Plastic carrier bags

Plastic carrier bags

The minimum price of a single-use carrier bag (SUCB) in Scotland will be increasing from 5p to 10p from 1 April.

Introduced to help tackle plastic waste, the carrier bag charge was first implemented in Scotland in October 2014 and requires retailers with more than 10 employees (FTE) to keep records on the number of SUCBs sold in the business, with a requirement of keeping these records for a minimum of three years.

Retailers do not have to charge for a single-use carrier bag if they’re being used for:

• grocery deliveries to your home (no matter how you placed the order)

• collecting groceries you ordered ahead of time (such as ‘click and collect’ services in supermarkets)

• collection and delivery of takeaway food

Association of Convenience Stores chief executive James Lowman said: “Charging for single-use carrier bags is a popular measure with local shops, as it works to reduce plastic waste and allows retailers to raise more money for local and environmental causes and we welcome the implementation of the increase in the minimum price of single-use carrier bags in Scotland.”

When the charge and implementation date was confirmed earlier this year, Environment and Climate Change Secretary Roseanna Cunningham said: “While the 5p bag charge was suitable when it was first introduced, it is important that pricing is updated to ensure that the charge continues to be a factor in making people think twice about using a single-use carrier bag.

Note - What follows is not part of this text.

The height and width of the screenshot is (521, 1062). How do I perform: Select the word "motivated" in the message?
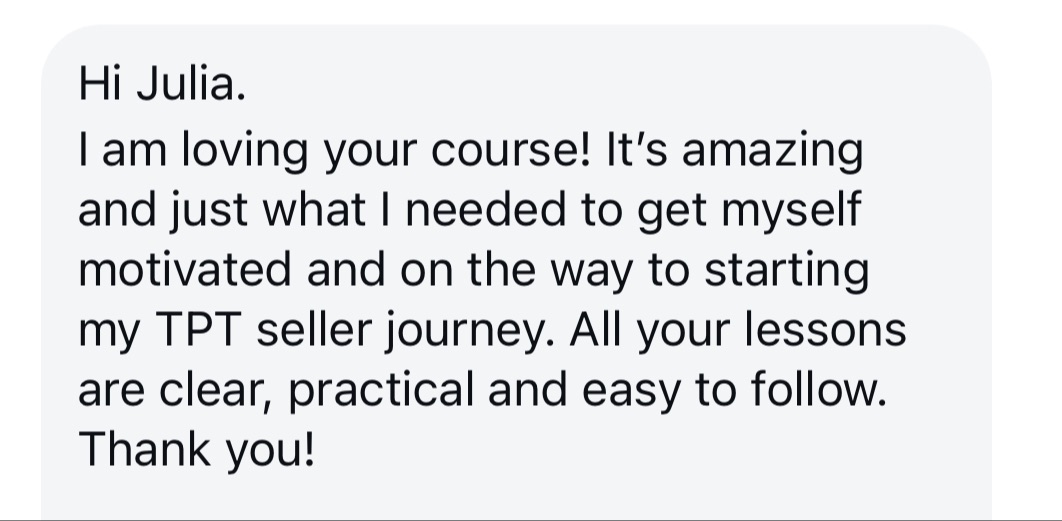coord(185,270)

“The Scottish Government is committed to building back a greener society so by further reducing our reliance on single use items, we are taking positive steps to limit our impact on the climate and the environment.”

Similar changes are planned for England, Wales and Northern Ireland, however no exact date for the increase in price has been confirmed. DEFRA is expected to confirm the new date for implementation shortly.

Lowman added: “We will continue to liaise closely with DEFRA to gain clarity for retailers on the timetable for the introduction of the 10p charge and extension to all retailers in England.”